ChatLLM.cpp: A Comprehensive Overview
Introduction
ChatLLM.cpp is a captivating project designed to facilitate real-time chatting by utilizing a variety of models ranging from less than 1 billion to over 300 billion parameters. This project operates efficiently on personal computers using CPU and is implemented entirely in C++ leveraging the ggml library by GitHub user @ggerganov. Through its innovative design, ChatLLM.cpp provides seamless and efficient live chat capabilities.
Noteworthy Updates
The project is continually evolving, with recent enhancements including the release of LlaMA 3.2 in September 2024, support for Qwen 2.5, and the introduction of several other models such as OLMoE and MiniCPM3. In addition, tool calling features and integration with the OpenAI API have been added, expanding the project's functionality and compatibility.
Key Features
- Efficient CPU Inference: ChatLLM.cpp employs int4/int8 quantization and optimized KV caches, enhancing its computational efficiency.
- OOP Design: Object-oriented programming is utilized to manage similarities across different Transformer-based models.
- Streaming Generation: The typewriter effect enhances the chatting experience.
- Continuous Chatting: Chat conversations can extend indefinitely through "Restart" and "Shift" methods.
- Retrieval Augmented Generation (RAG): This feature enhances real-time chat capabilities.
- LoRA Models: The project supports numerous LoRA models alongside its standard offerings.
- Versatile Bindings: ChatLLM.cpp provides Python, JavaScript, and C bindings, allowing for a variety of applications and web demos.
Getting Started
Starting with ChatLLM.cpp is straightforward with simple commands.
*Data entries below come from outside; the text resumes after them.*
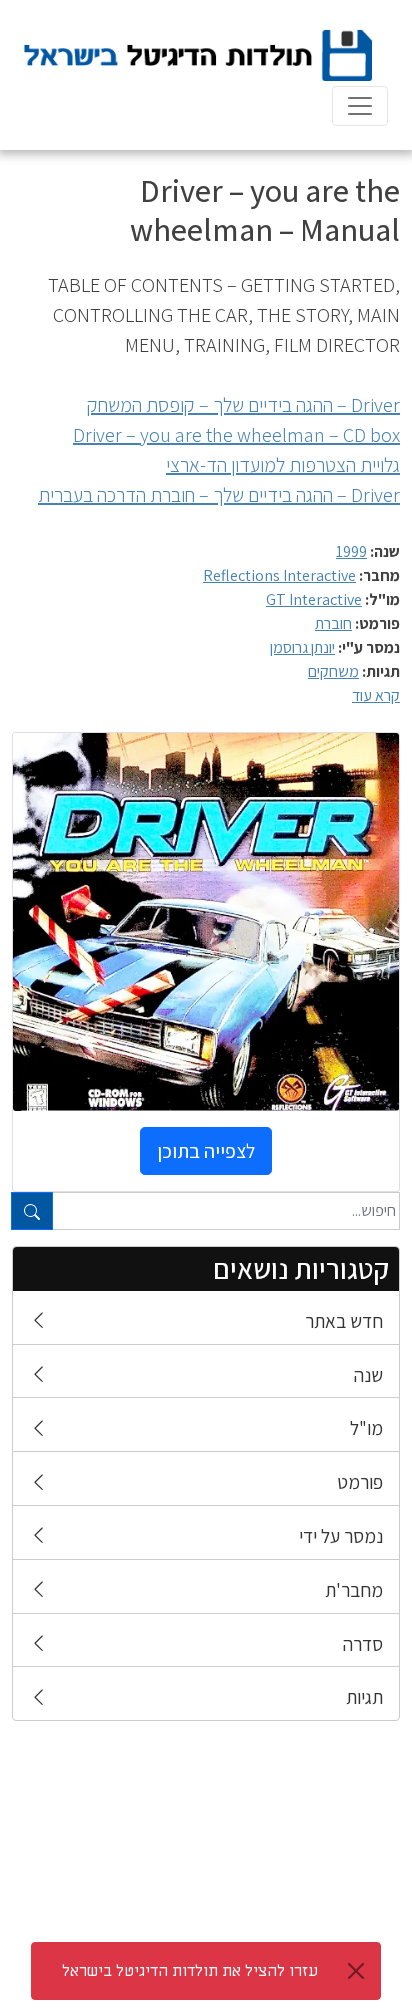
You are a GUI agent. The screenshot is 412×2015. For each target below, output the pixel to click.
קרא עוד (376, 695)
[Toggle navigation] (360, 106)
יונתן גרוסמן (302, 647)
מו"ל (366, 1428)
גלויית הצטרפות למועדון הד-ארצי (283, 465)
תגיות (364, 1697)
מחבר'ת (354, 1590)
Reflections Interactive (279, 575)
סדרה (363, 1644)
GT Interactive (314, 599)
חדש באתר (344, 1321)
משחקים (333, 671)
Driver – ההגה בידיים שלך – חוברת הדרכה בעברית (219, 495)
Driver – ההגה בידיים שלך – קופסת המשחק (243, 405)
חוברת (333, 623)
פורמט (360, 1482)
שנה (368, 1375)
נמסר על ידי (341, 1536)
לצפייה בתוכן (206, 1151)
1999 (351, 551)
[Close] (356, 1971)
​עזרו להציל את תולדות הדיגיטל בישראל (190, 1971)
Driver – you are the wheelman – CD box (236, 435)
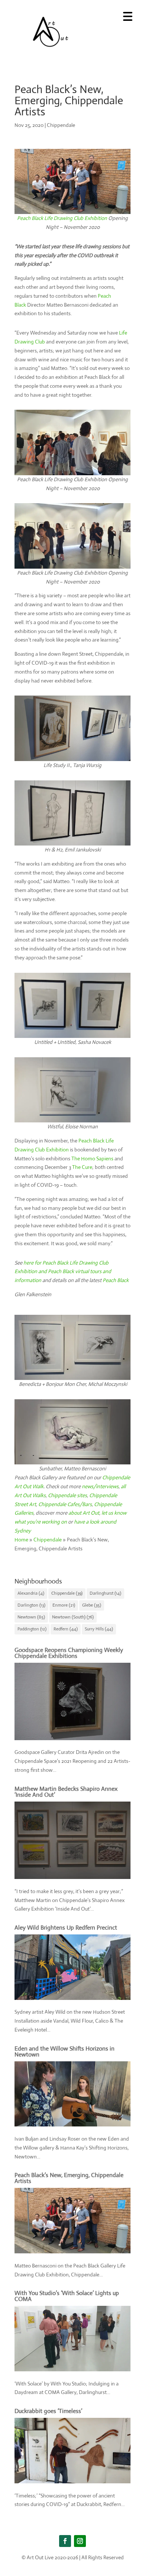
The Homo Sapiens (92, 1158)
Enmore (63, 1605)
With (20, 2293)
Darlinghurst (105, 1593)
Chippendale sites (67, 1495)
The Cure (82, 1167)
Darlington (31, 1605)
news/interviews (100, 1486)
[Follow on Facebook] (65, 2541)
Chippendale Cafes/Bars (65, 1504)
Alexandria (30, 1593)
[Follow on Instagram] (80, 2541)
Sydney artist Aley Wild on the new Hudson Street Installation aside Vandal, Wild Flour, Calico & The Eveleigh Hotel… (69, 2020)
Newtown (31, 1617)
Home (21, 1539)
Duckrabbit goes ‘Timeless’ (48, 2411)
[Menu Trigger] (127, 16)
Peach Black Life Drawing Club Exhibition (62, 218)
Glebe (91, 1605)
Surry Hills (99, 1629)
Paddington (31, 1629)
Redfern (66, 1629)
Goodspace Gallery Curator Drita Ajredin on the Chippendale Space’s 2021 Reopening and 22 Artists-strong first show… (72, 1761)
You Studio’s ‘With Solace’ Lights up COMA (66, 2296)
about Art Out (83, 1512)
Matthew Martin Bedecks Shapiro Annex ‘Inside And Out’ (65, 1792)
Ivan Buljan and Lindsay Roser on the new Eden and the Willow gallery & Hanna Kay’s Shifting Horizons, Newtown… (71, 2147)
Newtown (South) (73, 1617)
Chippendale (61, 125)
Users can begin with python chatllm.py -i -m :model_id
. Comprehensive instructions are available in the project's quick start guide.
Usage Instructions
Preparation
Begin by cloning the repository using:
git clone --recursive https://github.com/foldl/chatllm.cpp.git && cd chatllm.cpp
In case the --recursive
option was omitted, run the following to initialize submodules:
git submodule update --init --recursive
Model Quantization
Supporting various models, ChatLLM.cpp allows users to transform models into a quantized format using convert.py
. Installation requirements for this tool can be fulfilled with:
pip install -r requirements.txt
Then, models can be converted as follows:
python3 convert.py -i path/to/model -t q8_0 -o quantized.bin
If merging a LoRA model, use:
python3 convert.py -i path/to/model -l path/to/lora/model -o quantized.bin
Building the Project
ChatLLM.cpp can be built through several methods:
-
Using
make
: Set up the Windows environment using w64devkit, then execute:make
-
Using
CMake
: On Linux or Windows, execute:cmake -B build cmake --build build -j
Execution
To chat with a quantized model, run commands such as:
./build/bin/main -m chatglm-ggml.bin
For interactive mode, include the -i
flag:
rlwrap ./build/bin/main -m model.bin -i
You can explore additional options using ./build/bin/main -h
.
Acknowledgments and Note
The project is an evolution of ChatGLM.cpp, and it would not have been possible without contributions from various sources. It remains a hobby project under active development. Feature contributions are not currently accepted, but bug fixes are welcomed with open arms.